Cloudflare has helped Zendesk handle large-scale security events in the past, including the global HTTP/2 Rapid Reset zero-day vulnerability, which affected AWS and Google Cloud servers. During that incident, Cloudflare reportedly blocked more than 201 million malicious requests per second, keeping Zendesk services unaffected.

But the current phishing campaign highlights a different challenge. While Cloudflare protects infrastructure and filters out automated threats, it cannot prevent attackers from creating convincing fake domains that exploit human trust.

The Human Element in Phishing

Attackers are leaning on the human side of customer experience. Phishing attacks succeed by exploiting human psychology, manipulating users by leveraging trust, familiarity and a sense of urgency to trick them into clicking links, entering credentials, or installing software. The Australian Signals Directorate government intelligence agency states:

“Malicious actors often go to great lengths to make their communication seem legitimate and trustworthy, increasing the chances that targeted personnel will follow their instructions.”
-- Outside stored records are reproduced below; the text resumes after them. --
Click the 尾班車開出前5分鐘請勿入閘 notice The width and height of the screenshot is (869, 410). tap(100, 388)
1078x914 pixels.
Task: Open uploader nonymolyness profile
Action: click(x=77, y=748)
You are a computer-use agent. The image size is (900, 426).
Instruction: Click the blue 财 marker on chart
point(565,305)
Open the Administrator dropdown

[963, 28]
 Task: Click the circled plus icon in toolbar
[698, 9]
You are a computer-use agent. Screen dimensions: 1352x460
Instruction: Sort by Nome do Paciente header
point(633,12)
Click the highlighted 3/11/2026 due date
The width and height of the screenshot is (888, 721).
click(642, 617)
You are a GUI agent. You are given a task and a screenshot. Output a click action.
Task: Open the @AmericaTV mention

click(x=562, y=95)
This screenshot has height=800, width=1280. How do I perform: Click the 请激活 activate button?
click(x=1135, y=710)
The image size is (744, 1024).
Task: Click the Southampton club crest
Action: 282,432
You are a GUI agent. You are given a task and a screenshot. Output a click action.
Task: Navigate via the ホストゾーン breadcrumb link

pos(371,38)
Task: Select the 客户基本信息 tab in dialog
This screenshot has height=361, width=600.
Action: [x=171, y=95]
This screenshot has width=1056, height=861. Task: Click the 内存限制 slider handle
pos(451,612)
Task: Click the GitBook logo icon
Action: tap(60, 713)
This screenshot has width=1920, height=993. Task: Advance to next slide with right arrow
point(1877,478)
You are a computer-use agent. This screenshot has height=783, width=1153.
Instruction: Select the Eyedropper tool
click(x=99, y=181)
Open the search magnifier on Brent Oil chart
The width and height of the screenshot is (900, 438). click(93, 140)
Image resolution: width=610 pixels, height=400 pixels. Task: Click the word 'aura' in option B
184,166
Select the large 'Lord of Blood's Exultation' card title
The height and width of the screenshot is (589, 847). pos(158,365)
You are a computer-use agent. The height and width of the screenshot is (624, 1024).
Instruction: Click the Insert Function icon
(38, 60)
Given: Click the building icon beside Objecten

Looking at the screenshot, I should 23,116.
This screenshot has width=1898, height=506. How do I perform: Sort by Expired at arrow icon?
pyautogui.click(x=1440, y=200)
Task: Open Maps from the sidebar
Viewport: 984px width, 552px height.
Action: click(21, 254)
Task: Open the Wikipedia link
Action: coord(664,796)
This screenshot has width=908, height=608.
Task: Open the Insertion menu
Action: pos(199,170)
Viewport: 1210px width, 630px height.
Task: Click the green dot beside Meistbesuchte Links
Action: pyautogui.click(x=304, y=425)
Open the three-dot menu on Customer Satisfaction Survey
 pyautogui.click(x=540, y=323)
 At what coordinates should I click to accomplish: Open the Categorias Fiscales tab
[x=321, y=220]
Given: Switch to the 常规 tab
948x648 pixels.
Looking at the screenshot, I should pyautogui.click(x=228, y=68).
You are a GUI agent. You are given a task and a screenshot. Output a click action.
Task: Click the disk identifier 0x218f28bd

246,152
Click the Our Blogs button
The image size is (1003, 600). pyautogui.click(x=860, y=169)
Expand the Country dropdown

AI-generated content combined with human-operated chat makes these phishing attempts harder to spot and more effective.

The exploit is not the first time a weakness in Zendesk’s SaaS infrastructure has been identified. Back in January, CloudSek found that phishing campaigns and “pig butchering” scams were increasingly using the company’s offer of a free trial for subdomains to deceive users by imitating legitimate brands.

CloudSek alerted several clients to suspicious subdomains that used a combination of keywords related to their brand name and a string of numbers to appear legitimate.

Phishing attacks targeting Cloudflare’s pages.dev and workers.dev platforms have also increased, a report by Fortra indicates.

Cloudflare offers fast, reliable, globally distributed infrastructure that attracts developers and attackers alike. Pages.dev hosts web applications, while workers.dev allows code to run at the edge of Cloudflare’s CDN.

Both platforms benefit from Cloudflare’s trusted reputation, automatic SSL/TLS encryption, and free, easy-to-use hosting, which make phishing sites appear legitimate and professional. Attackers can also use custom domains, URL masking, and human verification pages to further create the appearance of credibility, making it more difficult for users to detect fraudulent activity.

Fortra emphasized that the surge in abuse reflects cybercriminals’ creativity rather than a flaw in Cloudflare’s technology.

Even when platforms are well-defended, phishing campaigns can exploit the channels meant to build trust with customers.

To guard against risk, users are advised to verify URLs carefully, enable multi-factor authentication and report suspicious activity to Cloudflare. Developers using Pages or Workers should monitor for unusual activity and ensure HTTPS connections are enforced.

This underscores the importance of ongoing user education. Employees and customers need to recognize the warning signs and understand safe practices for handling requests for sensitive information.